DNA analysis will help, but in real life, you need a reference sample, and entire families were obliterated in the collapse. It’s going to take quite a while to sift through all the rubble, recover the recoverable remains, get reference specimens from surviving family members, and process everything.
As mentioned upthread, that will also be slowed down by “false positives”, like pieces of pork from someone’s fridge being collected as potential human remains.
Some victims might not have close genetic relations, at least not ones accessible to investigators - there were a number of foreign nationals known to be residing in the building. And some victims simply might not have left large enough remains to meaningfully collect - small chunks could be washed away or disintegrate in the water from leaks, firefighting, and rain.
It’s likely that at least some victims are simply never going to be positively identified.

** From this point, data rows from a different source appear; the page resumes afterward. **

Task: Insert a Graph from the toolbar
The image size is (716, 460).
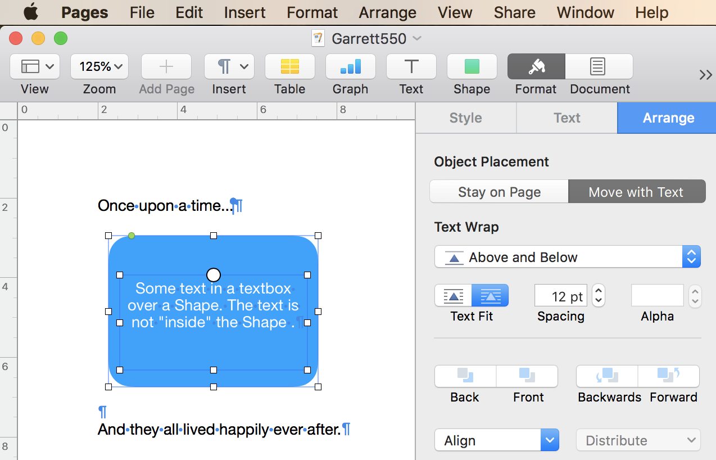Action: (350, 67)

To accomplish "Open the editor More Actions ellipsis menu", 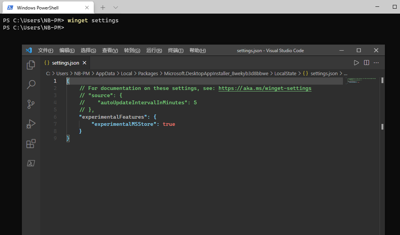I will 376,63.
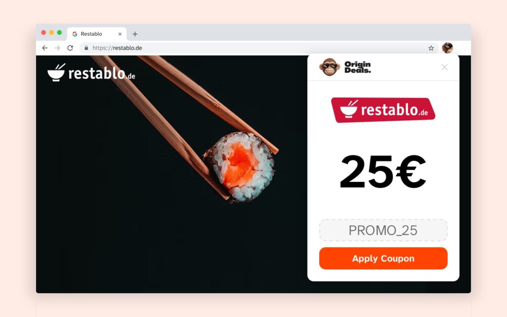Open a new tab with the plus icon

tap(135, 34)
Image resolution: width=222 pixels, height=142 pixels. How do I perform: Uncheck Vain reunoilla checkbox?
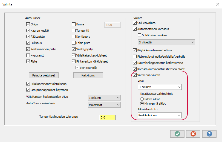(77, 68)
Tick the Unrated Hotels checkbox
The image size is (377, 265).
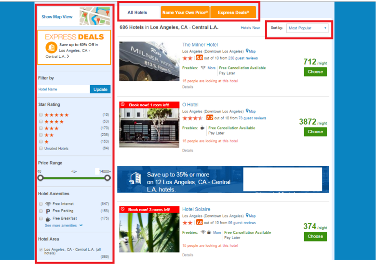pos(41,148)
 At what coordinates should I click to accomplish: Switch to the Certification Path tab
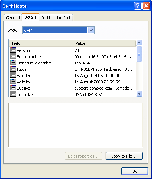pos(56,18)
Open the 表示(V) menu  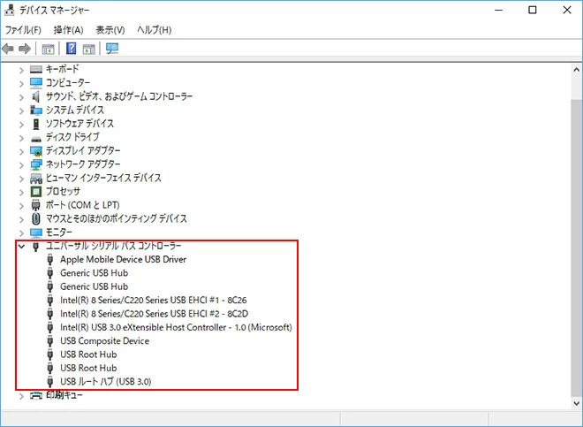point(110,30)
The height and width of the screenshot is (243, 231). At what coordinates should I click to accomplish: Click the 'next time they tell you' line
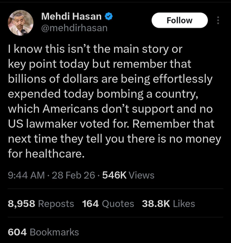[66, 139]
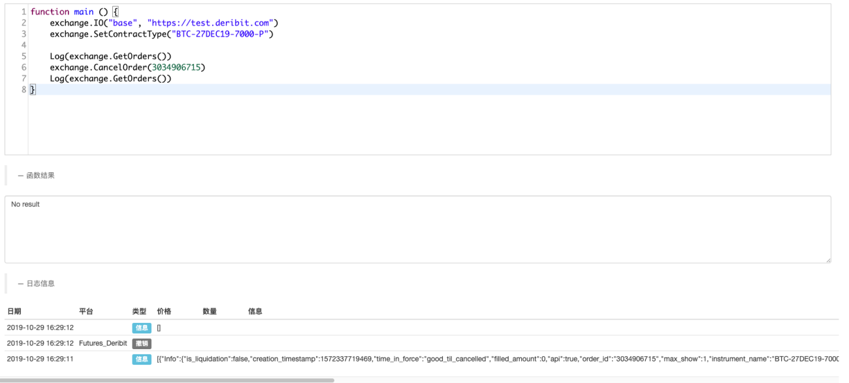
Task: Click the 信息 column header in the log table
Action: pyautogui.click(x=255, y=311)
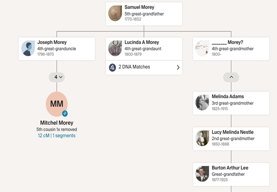
Task: Click Melinda Adams' photo thumbnail
Action: (x=202, y=103)
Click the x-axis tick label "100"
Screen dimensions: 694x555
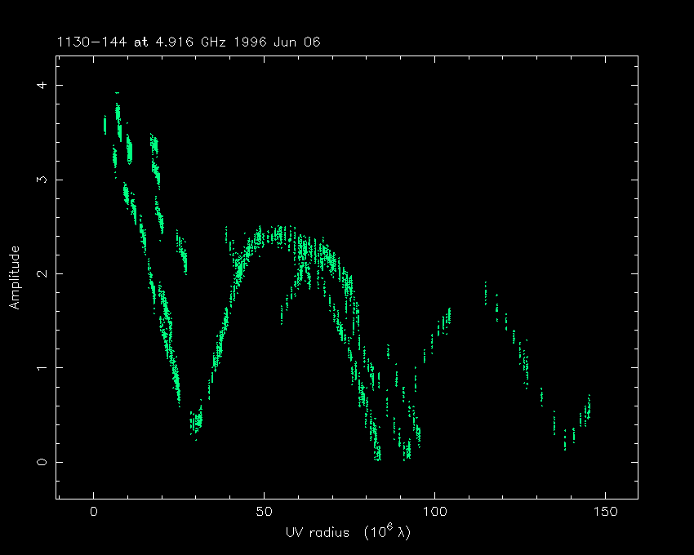pos(434,512)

I believe there are still human remains from the collapse of the World Trade Center in Manhattan that have never been identified. I believe they’re being preserved in the hope that technology in the future will allow them to be.
God, what a horrible presentation. Is this the quality of the future? Write a script first, dude! Get your visual aids set first! There’s no rush.
And he never links to the shots post-collapse that show a huge chunk of the pool deck collapsed. What if that happened before the collapse? What if this area collapsed many minutes before, maybe the cause of the water and debris, and ultimatey the cause of the collapse (as opposed to a result of the collapse)?
I think “several hundred” yards from the ocean is misleading. The torn open bedrooms in the remaining part of the building are around 180 yards from water. The fallen part of the building was as close as 140. To me, “several” means “more than 2”, which barely gets to the street side face of the building. This place was effectively right on the beach.